▸ What to work on:
List every line below containing "link".

▸ Records for the exercise:
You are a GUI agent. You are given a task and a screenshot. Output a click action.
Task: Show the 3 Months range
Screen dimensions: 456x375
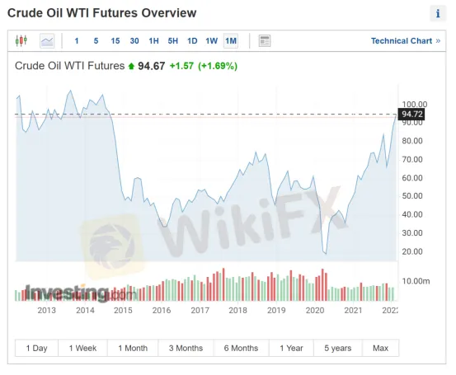click(x=186, y=348)
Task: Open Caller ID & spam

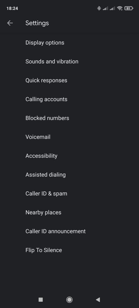Action: click(69, 193)
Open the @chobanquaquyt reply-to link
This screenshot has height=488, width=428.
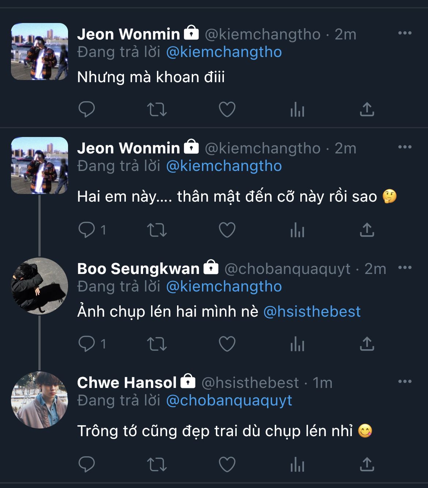(x=229, y=401)
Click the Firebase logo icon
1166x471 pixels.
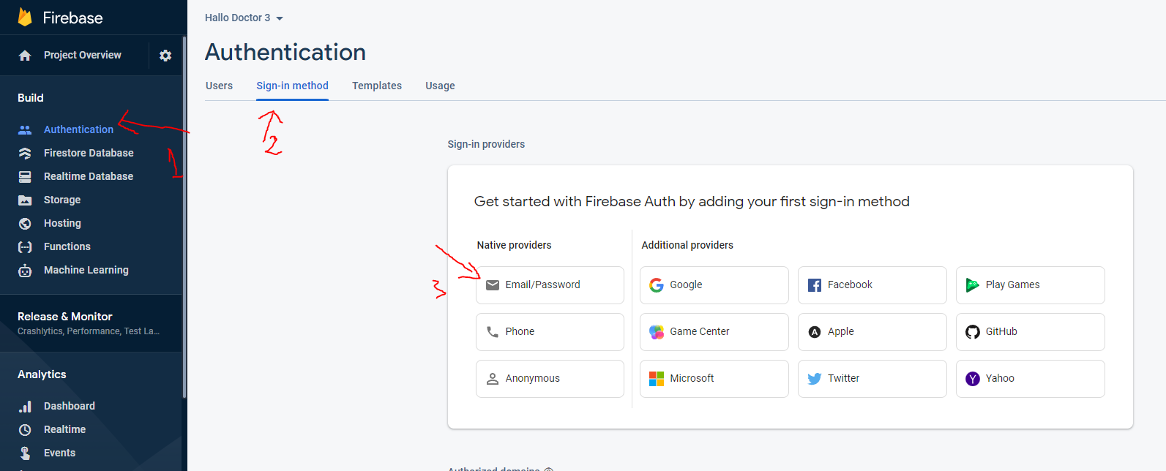tap(25, 18)
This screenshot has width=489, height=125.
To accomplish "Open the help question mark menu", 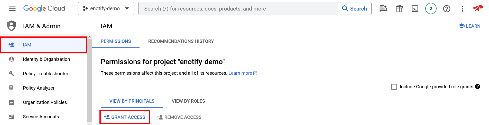I will pyautogui.click(x=447, y=9).
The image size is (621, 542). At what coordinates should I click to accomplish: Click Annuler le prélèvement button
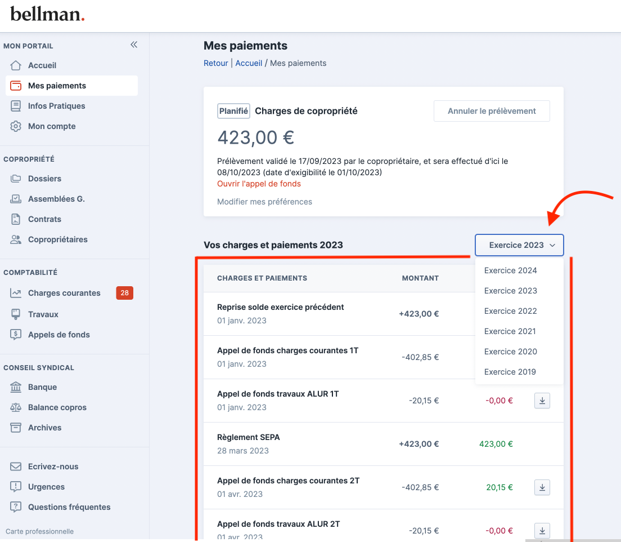[492, 111]
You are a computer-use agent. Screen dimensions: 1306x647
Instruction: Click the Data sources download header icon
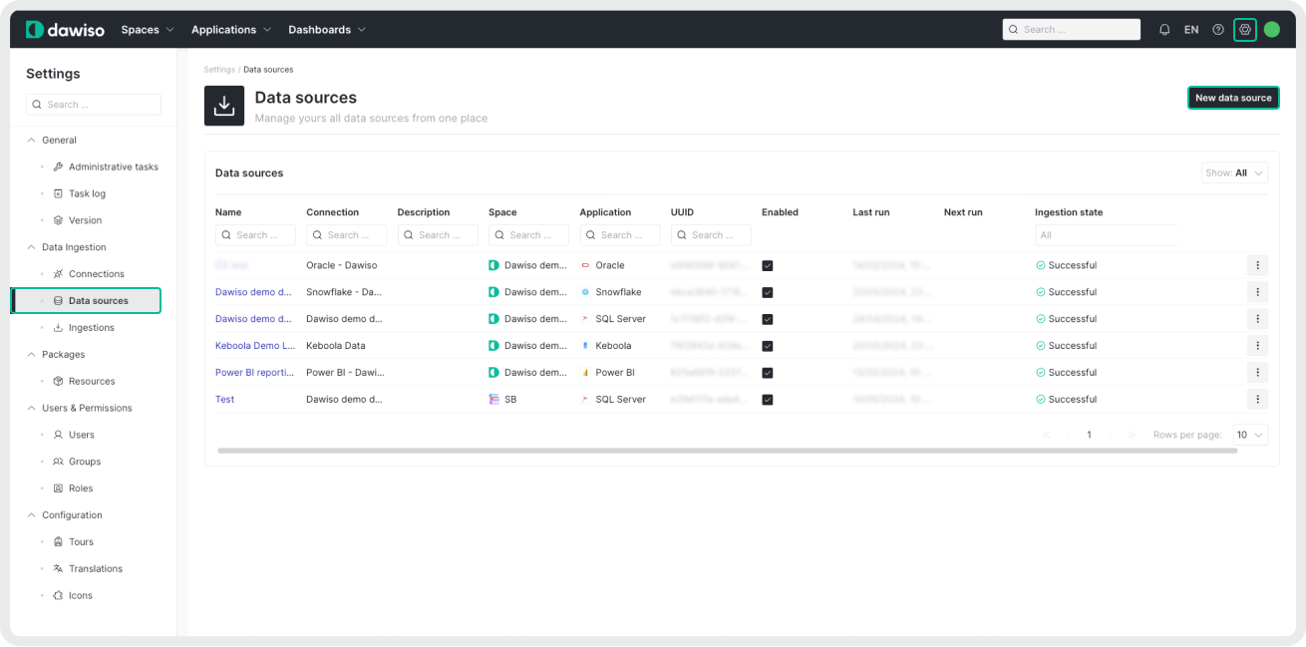coord(224,106)
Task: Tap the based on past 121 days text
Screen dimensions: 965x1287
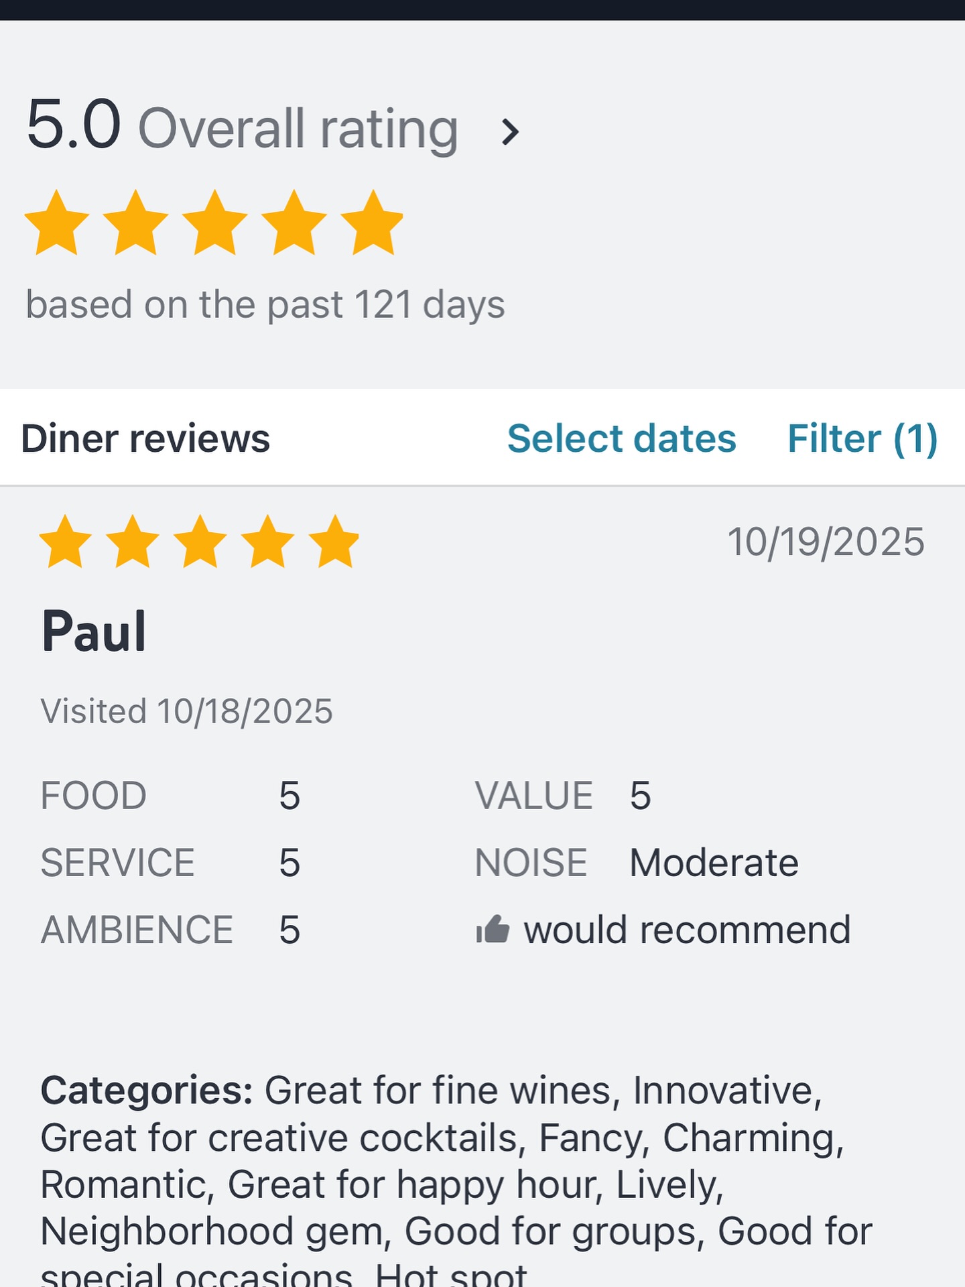Action: tap(265, 305)
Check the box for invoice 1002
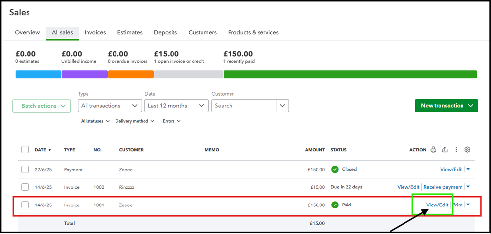Viewport: 491px width, 234px height. [x=25, y=187]
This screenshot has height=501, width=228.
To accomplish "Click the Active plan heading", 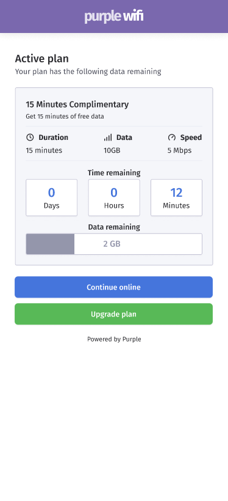I will (x=42, y=59).
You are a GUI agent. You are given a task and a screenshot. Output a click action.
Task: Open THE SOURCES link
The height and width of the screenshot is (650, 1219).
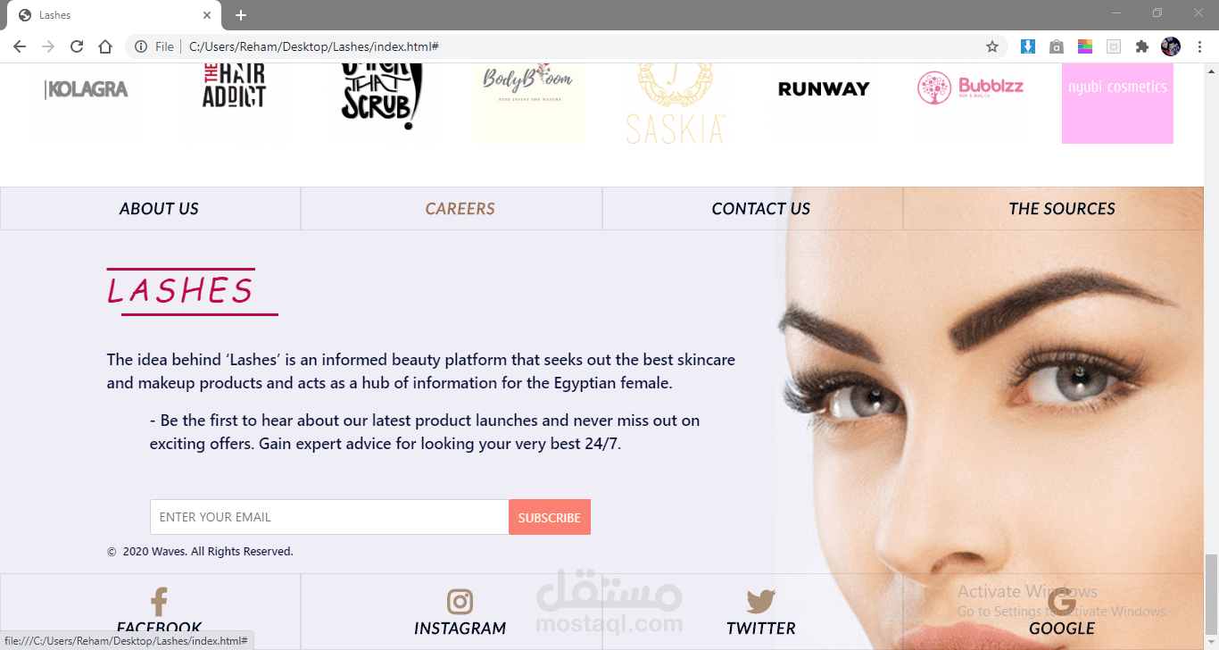[1062, 209]
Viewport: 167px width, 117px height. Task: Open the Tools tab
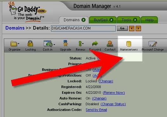(129, 20)
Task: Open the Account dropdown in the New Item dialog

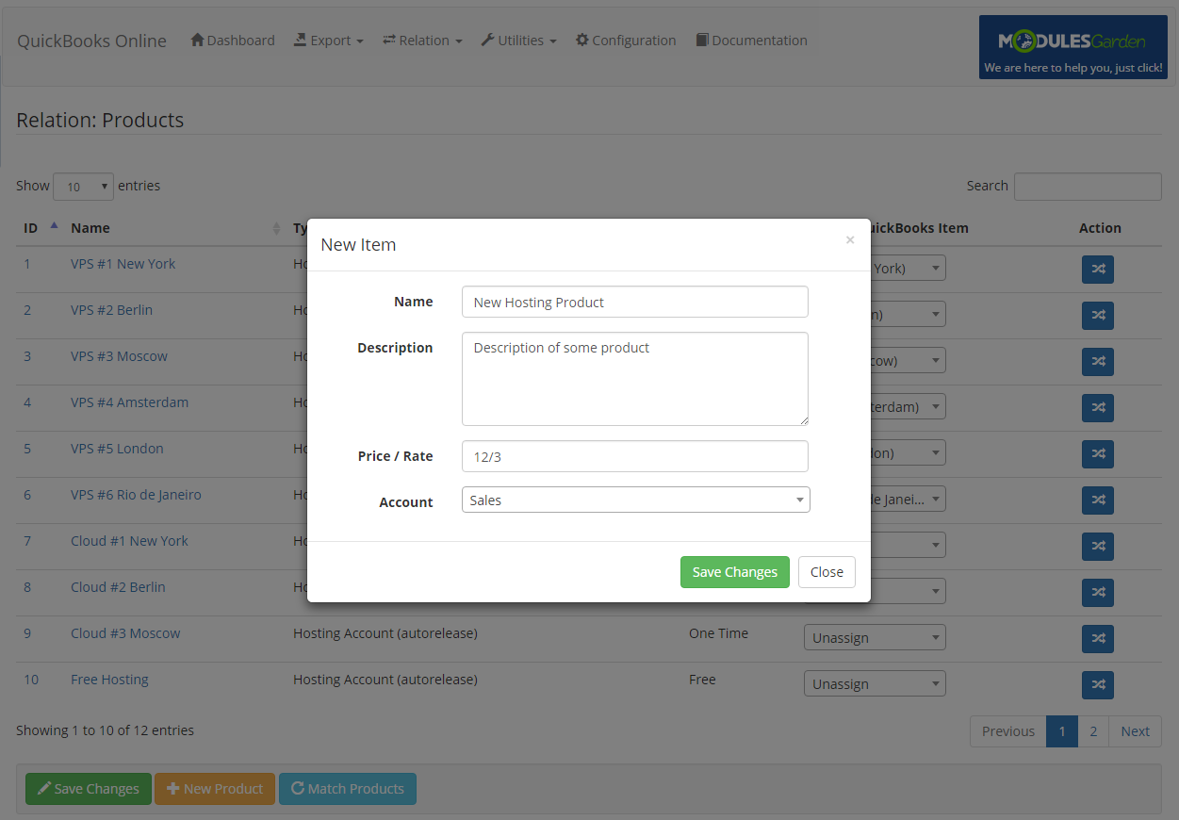Action: (x=634, y=500)
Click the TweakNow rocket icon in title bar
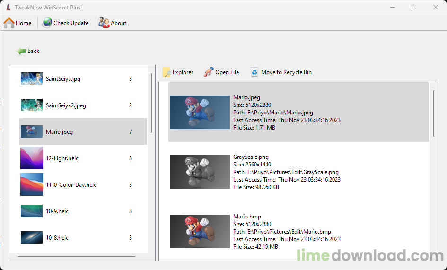Image resolution: width=447 pixels, height=270 pixels. [8, 8]
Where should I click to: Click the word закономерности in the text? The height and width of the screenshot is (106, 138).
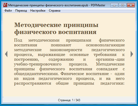[x=66, y=50]
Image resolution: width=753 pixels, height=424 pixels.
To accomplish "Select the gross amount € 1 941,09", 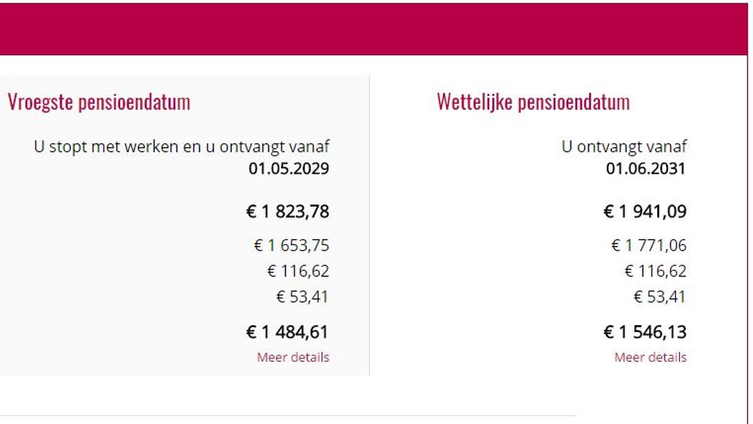I will (645, 211).
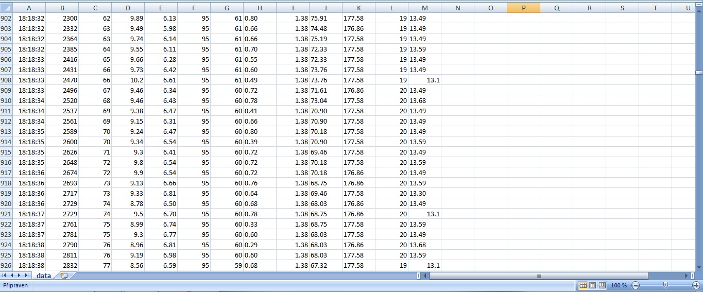The width and height of the screenshot is (703, 292).
Task: Select cell M921 containing 13.1
Action: pyautogui.click(x=424, y=214)
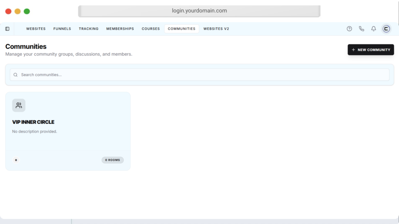The height and width of the screenshot is (224, 399).
Task: Click the 0 Rooms badge
Action: tap(113, 160)
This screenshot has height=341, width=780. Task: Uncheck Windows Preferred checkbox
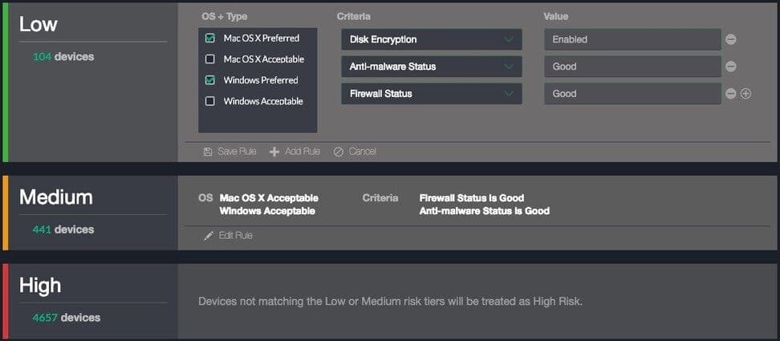coord(210,80)
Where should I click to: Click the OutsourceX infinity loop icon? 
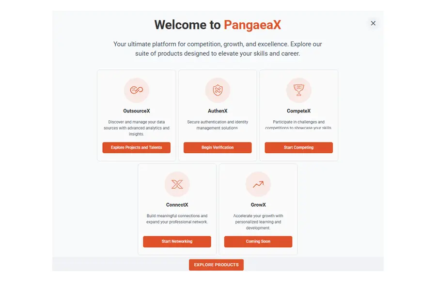pyautogui.click(x=137, y=90)
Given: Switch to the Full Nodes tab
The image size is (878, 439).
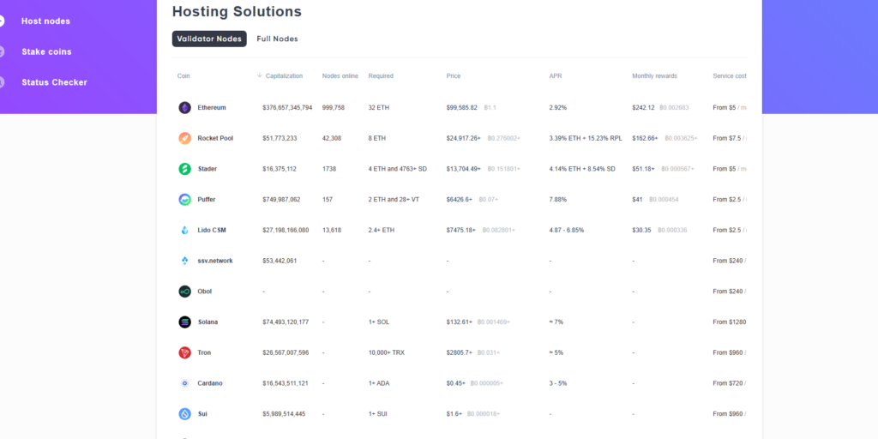Looking at the screenshot, I should (277, 39).
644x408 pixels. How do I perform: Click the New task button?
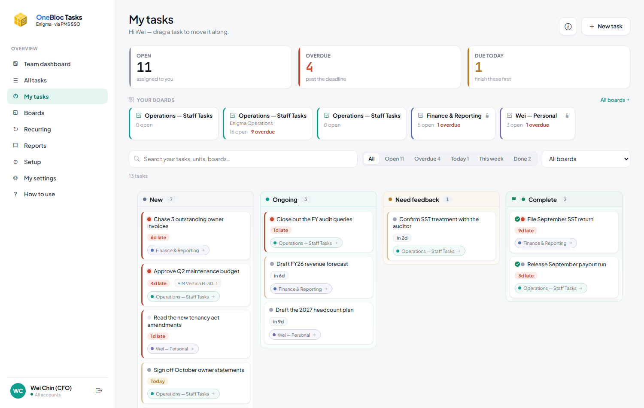coord(606,26)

▸ Response to this exercise:
Open the @chobanquaquyt reply-to link
Task: Open THE SOURCES link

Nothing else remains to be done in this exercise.